アオゲラ、アオバトなど「アオ」で始まる鳥は日本に8種類いますが、いずれも体色はブルーではなくほとんどがグリーン系です。アオサギにいたってはグレーです。
その理由は、古語の「青」がブルー~グリーン~グレーの幅広い色を意味していたから。『古事記』『日本書紀』に登場する色名は白・黒・赤・青の4色のみで、古代日本では白・黒・赤以外の色はすべて「青」と呼んでいたという説もあります。
体色がブルーの鳥は、オオルリ、コルリ、ルリビタキなど「ルリ」と表現されます。
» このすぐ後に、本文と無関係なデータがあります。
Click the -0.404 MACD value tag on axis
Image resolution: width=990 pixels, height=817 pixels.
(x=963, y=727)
動画は府立植物園の常連客のルリビタキ。
「青い鳥=幸せ」というアイコンは、メーテルリンクの戯曲『青い鳥』が作ったわけですが、この作品には他の色の鳥も登場します。
チルチルとミチルが“幸せの青い鳥”を求めて最初に訪れた「思い出の国」では、青い色のツグミを見つけたものの、籠に入れると黒く変わったというストーリーになっています。
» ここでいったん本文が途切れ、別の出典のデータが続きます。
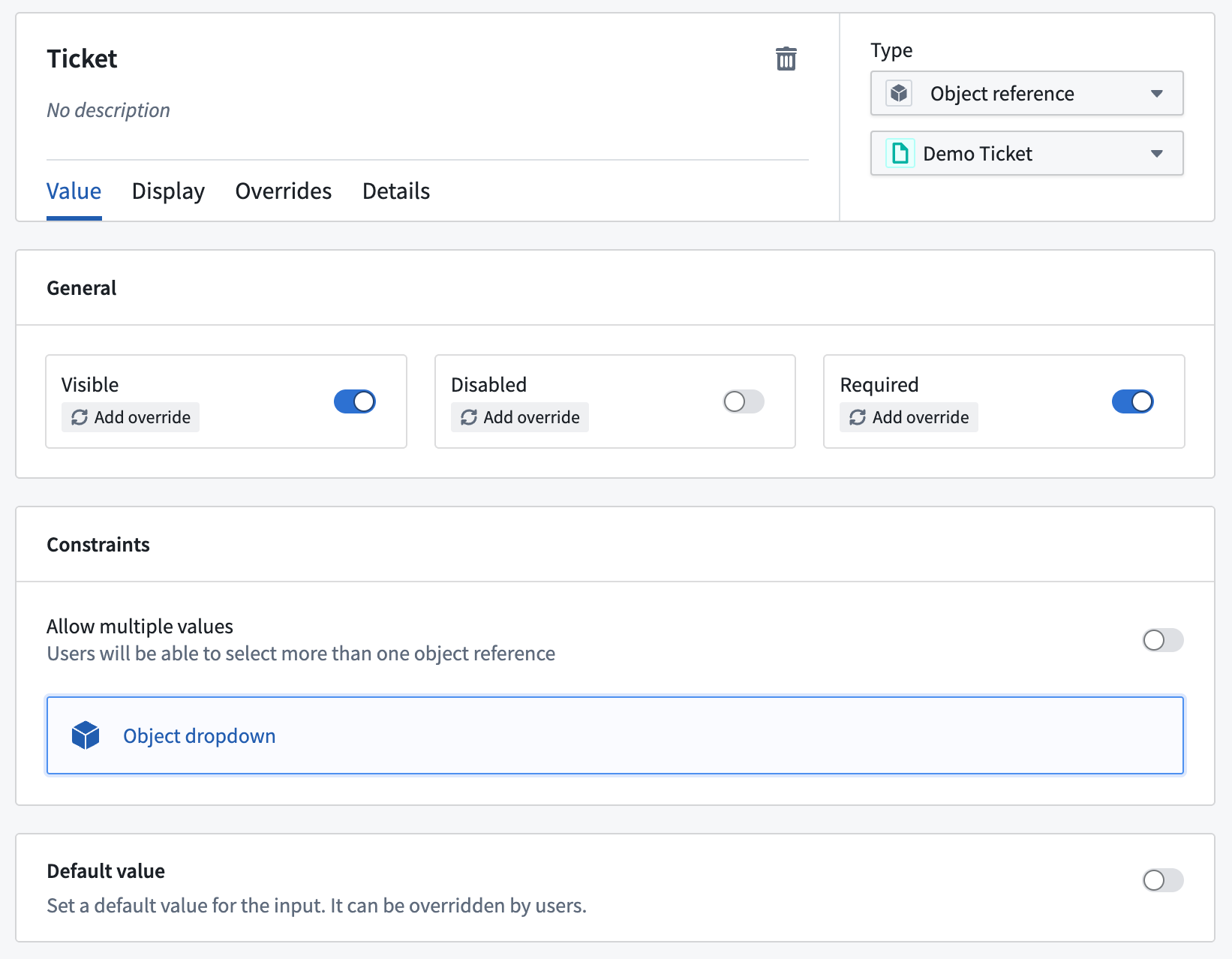1232x959 pixels.
Task: Go to the Details tab
Action: point(396,191)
青いツグミが黒いツグミに変わるということは、バーダーの感覚でいうとノハラツグミがクロツグミに変わるようなことでしょうか。
「未来の国」では、青い鳥を捕まえたものの、国を出ると赤い鳥に変わります。こちらは、ヤマショウビンがアカショウビンに変わるような感じかな?
最後に、自分たちがこれまで飼っていたハトが青い色に変わったのを見て、幸福は身近なところにあることを理解するという結末。
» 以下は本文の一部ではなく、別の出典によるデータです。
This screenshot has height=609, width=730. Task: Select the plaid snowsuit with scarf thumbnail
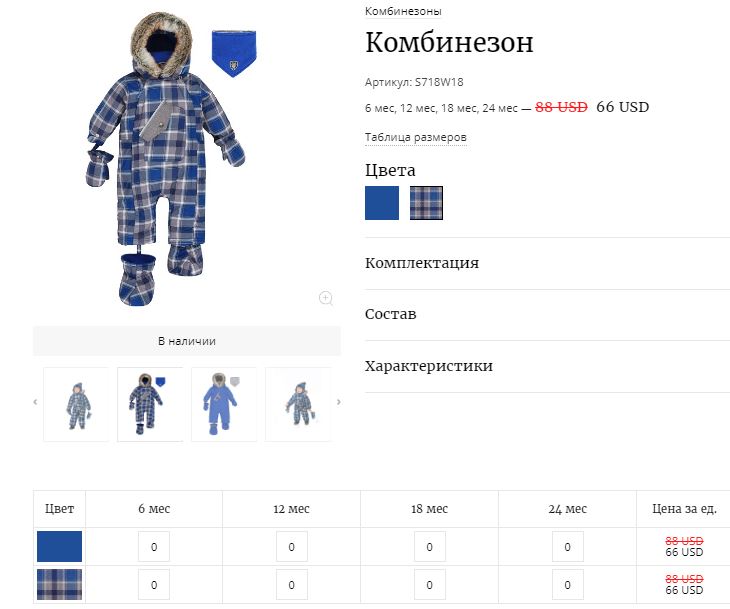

『青い鳥』の教訓をバーダーに当てはめると、珍しい鳥を求めて遠くへ出かけるよりも、身近にいる鳥をじっくり観察しなさい、ということかも知れません。
余談ながら、作者のメーテルリンクはこの作品で1911年のノーベル文学賞を受賞しますが、第2次大戦の責任国であるドイツと日本での上演を許可しなかったそうです。